_EXERCISE PROMPT:_ Return a copy of every line in the data below that contains "target".

Recorded data:
--

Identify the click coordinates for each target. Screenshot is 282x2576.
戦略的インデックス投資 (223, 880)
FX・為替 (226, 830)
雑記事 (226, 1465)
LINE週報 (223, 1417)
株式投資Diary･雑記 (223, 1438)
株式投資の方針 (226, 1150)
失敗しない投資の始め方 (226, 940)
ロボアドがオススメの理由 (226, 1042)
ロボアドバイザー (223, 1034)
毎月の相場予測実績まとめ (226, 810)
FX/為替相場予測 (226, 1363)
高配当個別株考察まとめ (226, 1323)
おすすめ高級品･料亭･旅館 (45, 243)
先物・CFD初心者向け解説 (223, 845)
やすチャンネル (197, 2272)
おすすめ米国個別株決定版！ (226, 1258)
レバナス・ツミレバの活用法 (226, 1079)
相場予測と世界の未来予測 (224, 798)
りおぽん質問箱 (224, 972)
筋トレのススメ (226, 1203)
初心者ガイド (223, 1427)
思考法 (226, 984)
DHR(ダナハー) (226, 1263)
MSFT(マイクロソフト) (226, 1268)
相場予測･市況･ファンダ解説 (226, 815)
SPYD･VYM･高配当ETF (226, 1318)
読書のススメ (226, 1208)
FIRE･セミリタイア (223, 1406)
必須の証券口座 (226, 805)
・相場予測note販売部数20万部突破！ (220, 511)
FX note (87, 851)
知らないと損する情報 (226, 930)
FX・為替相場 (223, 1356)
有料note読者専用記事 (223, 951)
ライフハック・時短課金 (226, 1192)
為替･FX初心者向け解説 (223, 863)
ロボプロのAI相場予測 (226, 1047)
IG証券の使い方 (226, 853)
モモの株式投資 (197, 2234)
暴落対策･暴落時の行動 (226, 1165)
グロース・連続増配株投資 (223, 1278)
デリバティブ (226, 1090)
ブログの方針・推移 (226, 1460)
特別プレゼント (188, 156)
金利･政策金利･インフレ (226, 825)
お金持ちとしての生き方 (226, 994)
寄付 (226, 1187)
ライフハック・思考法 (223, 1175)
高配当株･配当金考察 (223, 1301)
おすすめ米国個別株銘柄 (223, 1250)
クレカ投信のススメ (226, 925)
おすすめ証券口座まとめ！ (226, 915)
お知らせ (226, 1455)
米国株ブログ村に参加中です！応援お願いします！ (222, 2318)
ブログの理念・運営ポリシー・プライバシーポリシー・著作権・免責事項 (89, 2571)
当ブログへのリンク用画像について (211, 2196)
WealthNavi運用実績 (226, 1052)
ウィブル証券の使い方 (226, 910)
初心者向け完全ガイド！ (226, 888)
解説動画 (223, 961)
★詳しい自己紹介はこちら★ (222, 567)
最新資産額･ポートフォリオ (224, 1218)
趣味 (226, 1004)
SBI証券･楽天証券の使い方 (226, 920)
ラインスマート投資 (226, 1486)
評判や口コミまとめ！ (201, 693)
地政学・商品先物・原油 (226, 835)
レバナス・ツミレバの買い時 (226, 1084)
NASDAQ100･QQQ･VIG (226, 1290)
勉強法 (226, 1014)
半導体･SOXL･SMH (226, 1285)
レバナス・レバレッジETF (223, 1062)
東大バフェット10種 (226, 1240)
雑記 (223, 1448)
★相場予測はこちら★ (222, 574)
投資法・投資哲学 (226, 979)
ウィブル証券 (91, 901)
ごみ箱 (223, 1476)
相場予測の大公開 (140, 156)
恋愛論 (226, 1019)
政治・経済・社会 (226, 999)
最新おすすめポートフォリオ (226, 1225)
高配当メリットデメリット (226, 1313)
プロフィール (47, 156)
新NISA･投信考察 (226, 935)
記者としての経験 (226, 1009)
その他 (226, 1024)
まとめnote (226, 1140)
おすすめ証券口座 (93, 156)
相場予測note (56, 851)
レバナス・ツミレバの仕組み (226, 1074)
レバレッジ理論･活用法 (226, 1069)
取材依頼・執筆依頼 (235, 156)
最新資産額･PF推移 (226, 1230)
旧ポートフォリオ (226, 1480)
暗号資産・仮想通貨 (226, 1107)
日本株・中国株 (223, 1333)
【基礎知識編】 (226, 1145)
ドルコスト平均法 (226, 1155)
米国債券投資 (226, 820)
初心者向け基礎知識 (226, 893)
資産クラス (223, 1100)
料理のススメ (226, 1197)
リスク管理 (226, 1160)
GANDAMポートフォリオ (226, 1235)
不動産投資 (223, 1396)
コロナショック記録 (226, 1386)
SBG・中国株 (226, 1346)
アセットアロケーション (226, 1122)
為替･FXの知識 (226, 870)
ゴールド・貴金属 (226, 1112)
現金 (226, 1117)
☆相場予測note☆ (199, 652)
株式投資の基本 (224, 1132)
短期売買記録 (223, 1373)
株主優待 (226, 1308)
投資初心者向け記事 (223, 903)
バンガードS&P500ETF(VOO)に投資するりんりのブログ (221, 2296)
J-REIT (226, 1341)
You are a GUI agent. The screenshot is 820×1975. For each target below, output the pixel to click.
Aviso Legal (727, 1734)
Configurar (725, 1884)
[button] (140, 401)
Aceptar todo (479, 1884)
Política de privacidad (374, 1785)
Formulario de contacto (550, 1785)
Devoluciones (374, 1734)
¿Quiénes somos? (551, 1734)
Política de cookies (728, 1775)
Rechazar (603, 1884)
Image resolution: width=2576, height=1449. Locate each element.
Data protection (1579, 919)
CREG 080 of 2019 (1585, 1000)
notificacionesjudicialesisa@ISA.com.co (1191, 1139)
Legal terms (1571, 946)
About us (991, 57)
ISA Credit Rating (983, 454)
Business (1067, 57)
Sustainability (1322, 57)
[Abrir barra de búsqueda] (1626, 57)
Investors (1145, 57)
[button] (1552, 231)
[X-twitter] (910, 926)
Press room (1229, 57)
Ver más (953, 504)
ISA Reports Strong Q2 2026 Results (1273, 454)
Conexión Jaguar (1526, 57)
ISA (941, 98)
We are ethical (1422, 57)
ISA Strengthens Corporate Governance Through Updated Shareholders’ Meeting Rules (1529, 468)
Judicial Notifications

--

_ANSWER TO THIS PROBLEM:_
Identify the click coordinates for each target. Screenshot is 282x2576.
You are a GUI agent. The screenshot is 820×1975. For each target below, output the pixel to click.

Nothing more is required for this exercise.